### [Stored records]
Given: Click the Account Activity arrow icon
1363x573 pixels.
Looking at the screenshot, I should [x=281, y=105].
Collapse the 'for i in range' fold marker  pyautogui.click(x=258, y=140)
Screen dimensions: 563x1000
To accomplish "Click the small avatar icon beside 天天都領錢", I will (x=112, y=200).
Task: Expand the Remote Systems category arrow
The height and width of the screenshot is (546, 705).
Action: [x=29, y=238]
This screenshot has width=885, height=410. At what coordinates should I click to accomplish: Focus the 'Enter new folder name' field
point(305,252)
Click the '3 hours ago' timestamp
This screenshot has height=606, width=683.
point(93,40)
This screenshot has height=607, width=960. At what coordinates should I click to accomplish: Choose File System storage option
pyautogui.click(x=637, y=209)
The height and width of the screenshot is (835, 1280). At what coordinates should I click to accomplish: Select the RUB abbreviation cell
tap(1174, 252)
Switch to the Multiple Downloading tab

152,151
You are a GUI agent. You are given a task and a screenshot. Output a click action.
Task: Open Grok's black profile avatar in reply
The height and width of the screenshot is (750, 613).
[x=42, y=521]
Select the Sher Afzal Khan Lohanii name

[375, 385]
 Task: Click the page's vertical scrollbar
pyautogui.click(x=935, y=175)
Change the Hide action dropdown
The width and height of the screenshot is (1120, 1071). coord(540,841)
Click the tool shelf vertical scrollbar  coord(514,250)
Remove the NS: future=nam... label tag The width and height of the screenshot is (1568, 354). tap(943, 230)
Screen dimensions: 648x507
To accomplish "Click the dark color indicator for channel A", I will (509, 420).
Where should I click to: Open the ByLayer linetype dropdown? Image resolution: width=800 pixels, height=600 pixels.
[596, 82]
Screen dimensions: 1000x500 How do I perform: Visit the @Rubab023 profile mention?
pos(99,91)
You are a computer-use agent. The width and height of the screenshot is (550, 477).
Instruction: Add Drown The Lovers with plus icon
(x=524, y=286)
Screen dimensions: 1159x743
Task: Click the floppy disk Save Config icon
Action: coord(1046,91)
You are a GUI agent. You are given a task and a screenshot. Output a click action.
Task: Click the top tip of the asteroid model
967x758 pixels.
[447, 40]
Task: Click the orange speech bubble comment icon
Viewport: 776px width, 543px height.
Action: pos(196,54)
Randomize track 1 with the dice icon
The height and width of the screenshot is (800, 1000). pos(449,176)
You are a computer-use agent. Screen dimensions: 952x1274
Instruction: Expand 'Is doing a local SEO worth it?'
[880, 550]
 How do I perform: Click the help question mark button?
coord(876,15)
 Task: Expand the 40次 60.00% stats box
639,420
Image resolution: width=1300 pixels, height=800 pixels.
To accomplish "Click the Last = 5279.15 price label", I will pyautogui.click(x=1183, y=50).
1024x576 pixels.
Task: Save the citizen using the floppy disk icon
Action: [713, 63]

### [Aim of the task]
Transcribe every record exactly.

### [Solution to the problem]
Given: Click the Account Activity arrow icon
1363x573 pixels.
Looking at the screenshot, I should [x=281, y=105].
Collapse the 'for i in range' fold marker  pyautogui.click(x=258, y=140)
Screen dimensions: 563x1000
To accomplish "Click the small avatar icon beside 天天都領錢", I will (x=112, y=200).
Task: Expand the Remote Systems category arrow
The height and width of the screenshot is (546, 705).
Action: [x=29, y=238]
This screenshot has width=885, height=410. At what coordinates should I click to accomplish: Focus the 'Enter new folder name' field
point(305,252)
Click the '3 hours ago' timestamp
This screenshot has height=606, width=683.
point(93,40)
This screenshot has height=607, width=960. At what coordinates should I click to accomplish: Choose File System storage option
pyautogui.click(x=637, y=209)
The height and width of the screenshot is (835, 1280). At what coordinates should I click to accomplish: Select the RUB abbreviation cell
tap(1174, 252)
Switch to the Multiple Downloading tab

152,151
You are a GUI agent. You are given a task and a screenshot. Output a click action.
Task: Open Grok's black profile avatar in reply
The height and width of the screenshot is (750, 613).
[x=42, y=521]
Select the Sher Afzal Khan Lohanii name

[375, 385]
 Task: Click the page's vertical scrollbar
pyautogui.click(x=935, y=175)
Change the Hide action dropdown
The width and height of the screenshot is (1120, 1071). coord(540,841)
Click the tool shelf vertical scrollbar  coord(514,250)
Remove the NS: future=nam... label tag The width and height of the screenshot is (1568, 354). tap(943, 230)
Screen dimensions: 648x507
To accomplish "Click the dark color indicator for channel A", I will (509, 420).
Where should I click to: Open the ByLayer linetype dropdown? Image resolution: width=800 pixels, height=600 pixels.
[596, 82]
Screen dimensions: 1000x500 How do I perform: Visit the @Rubab023 profile mention?
pos(99,91)
You are a computer-use agent. The width and height of the screenshot is (550, 477).
Instruction: Add Drown The Lovers with plus icon
(x=524, y=286)
Screen dimensions: 1159x743
Task: Click the floppy disk Save Config icon
Action: coord(1046,91)
You are a GUI agent. You are given a task and a screenshot. Output a click action.
Task: Click the top tip of the asteroid model
967x758 pixels.
[447, 40]
Task: Click the orange speech bubble comment icon
Viewport: 776px width, 543px height.
Action: pos(196,54)
Randomize track 1 with the dice icon
The height and width of the screenshot is (800, 1000). pos(449,176)
You are a computer-use agent. Screen dimensions: 952x1274
Instruction: Expand 'Is doing a local SEO worth it?'
[880, 550]
 How do I perform: Click the help question mark button?
coord(876,15)
 Task: Expand the 40次 60.00% stats box
639,420
Image resolution: width=1300 pixels, height=800 pixels.
To accomplish "Click the Last = 5279.15 price label", I will pyautogui.click(x=1183, y=50).
1024x576 pixels.
Task: Save the citizen using the floppy disk icon
Action: [713, 63]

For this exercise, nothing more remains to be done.